*** Reading passage Section Begins ***

PyRIT icon indicating copy to clipboard operation
PyRIT copied to clipboard

FEAT Add Anthropic/model-written-evals Dataset

Open nina-msft opened this issue 1 year ago • 9 comments

Name: Anthropic/model-written-evals

Link: https://huggingface.co/datasets/Anthropic/model-written-evals

Relevant columns: "question", "answer_matching_behavior"

Originally posted by @divyaamin9825 in #429


Describe the solution you'd like

This dataset should be available within PyRIT: https://huggingface.co/datasets/Anthropic/model-written-evals Also available here: https://github.com/anthropics/evals Associated paper: https://arxiv.org/abs/2212.09251

Additional context

There are examples of how PyRIT interacts with other datasets here: https://github.com/search?q=repo%3AAzure%2FPyRIT%20%23%20The%20dataset%20sources%20can%20be%20found%20at%3A&type=code

[[Content Warning: Prompts are aimed at provoking the model, and may contain offensive content.]] Additional Disclaimer: Given the content of these prompts, keep in mind that you may want to check with your relevant legal department before trying them against LLMs.

nina-msft avatar Oct 10 '24 17:10 nina-msft

Hi, @nina-msft. I'd love to contribute here. It would not be my first issue though if it is alright.

Tiger-Du avatar Oct 18 '24 02:10 Tiger-Du

Go ahead @Tiger-Du !

romanlutz avatar Oct 19 '24 05:10 romanlutz

Just a heads up that only a small subset of the dataset is downloadable via load_dataset through Hugging Face. So it will require a bit more work to fetch!

*** Reading passage Section Ends ***
*** Data section Section Begins ***

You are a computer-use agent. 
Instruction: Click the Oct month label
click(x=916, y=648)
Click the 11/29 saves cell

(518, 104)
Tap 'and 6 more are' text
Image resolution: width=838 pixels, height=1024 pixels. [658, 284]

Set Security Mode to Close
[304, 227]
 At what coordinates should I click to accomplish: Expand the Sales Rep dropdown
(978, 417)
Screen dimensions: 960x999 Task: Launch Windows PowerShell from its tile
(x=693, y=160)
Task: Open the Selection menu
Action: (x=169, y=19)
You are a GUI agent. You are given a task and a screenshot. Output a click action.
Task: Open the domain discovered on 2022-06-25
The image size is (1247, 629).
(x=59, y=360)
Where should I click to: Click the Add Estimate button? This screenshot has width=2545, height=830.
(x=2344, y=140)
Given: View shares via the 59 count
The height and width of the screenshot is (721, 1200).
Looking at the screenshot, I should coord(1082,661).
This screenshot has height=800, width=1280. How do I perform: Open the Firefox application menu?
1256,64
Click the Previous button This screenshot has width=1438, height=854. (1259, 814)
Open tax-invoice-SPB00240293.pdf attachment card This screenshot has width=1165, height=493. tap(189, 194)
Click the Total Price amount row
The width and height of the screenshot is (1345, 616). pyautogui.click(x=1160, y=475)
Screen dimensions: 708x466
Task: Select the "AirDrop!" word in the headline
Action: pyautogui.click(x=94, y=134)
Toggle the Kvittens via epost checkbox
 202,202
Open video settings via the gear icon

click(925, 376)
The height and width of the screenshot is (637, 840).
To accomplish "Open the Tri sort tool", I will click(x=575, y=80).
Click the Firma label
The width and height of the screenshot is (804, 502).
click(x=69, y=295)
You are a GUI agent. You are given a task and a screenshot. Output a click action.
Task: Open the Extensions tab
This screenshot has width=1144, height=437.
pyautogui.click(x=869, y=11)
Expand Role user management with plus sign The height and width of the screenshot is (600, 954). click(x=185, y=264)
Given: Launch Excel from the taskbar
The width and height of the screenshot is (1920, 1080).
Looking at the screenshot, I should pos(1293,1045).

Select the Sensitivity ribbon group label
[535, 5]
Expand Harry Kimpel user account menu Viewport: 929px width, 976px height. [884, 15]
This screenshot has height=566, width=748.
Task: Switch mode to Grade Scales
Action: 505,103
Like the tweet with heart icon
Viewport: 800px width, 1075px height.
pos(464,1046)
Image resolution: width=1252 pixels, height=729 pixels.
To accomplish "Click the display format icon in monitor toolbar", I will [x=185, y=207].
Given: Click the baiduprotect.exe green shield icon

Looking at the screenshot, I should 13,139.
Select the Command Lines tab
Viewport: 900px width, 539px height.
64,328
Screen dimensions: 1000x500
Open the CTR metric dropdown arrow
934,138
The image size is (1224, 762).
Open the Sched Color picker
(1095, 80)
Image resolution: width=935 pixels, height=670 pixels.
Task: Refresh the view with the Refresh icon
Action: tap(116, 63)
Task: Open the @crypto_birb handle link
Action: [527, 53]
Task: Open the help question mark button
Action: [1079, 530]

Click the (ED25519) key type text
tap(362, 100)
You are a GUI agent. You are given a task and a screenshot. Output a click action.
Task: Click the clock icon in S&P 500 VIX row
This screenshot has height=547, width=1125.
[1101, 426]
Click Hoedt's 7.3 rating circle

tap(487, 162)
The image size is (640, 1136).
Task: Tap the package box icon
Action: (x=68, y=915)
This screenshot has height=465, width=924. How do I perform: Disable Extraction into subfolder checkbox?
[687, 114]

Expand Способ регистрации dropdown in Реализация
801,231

*** Data section Section Ends ***

Instructions for the task
Continue the thread about adding the Anthropic model-written-evals dataset to PyRIT, starting after its last comment. The material comes from a different source than the text.

Answer to this problem
Tiger-Du avatar Jan 13 '25 02:01 Tiger-Du

Interesting! How does one get the rest? Or do you have to call it multiple times?

romanlutz avatar Jan 13 '25 15:01 romanlutz

@Tiger-Du are you still looking into this?

romanlutz avatar Mar 10 '25 06:03 romanlutz

Yes, but not very actively at the moment! It seems that the authors uploaded only a 3,000-row subset as a Hugging Face Dataset, so the full dataset should be downloaded from either of the repositories, https://huggingface.co/datasets/Anthropic/model-written-evals/tree/main or https://github.com/anthropics/evals!

Tiger-Du avatar Apr 10 '25 02:04 Tiger-Du

That's fine! I'll make this issue available to others for now but feel free to claim it again if you are interested.

romanlutz avatar Apr 10 '25 04:04 romanlutz

@romanlutz Can also work on this while I'm at it!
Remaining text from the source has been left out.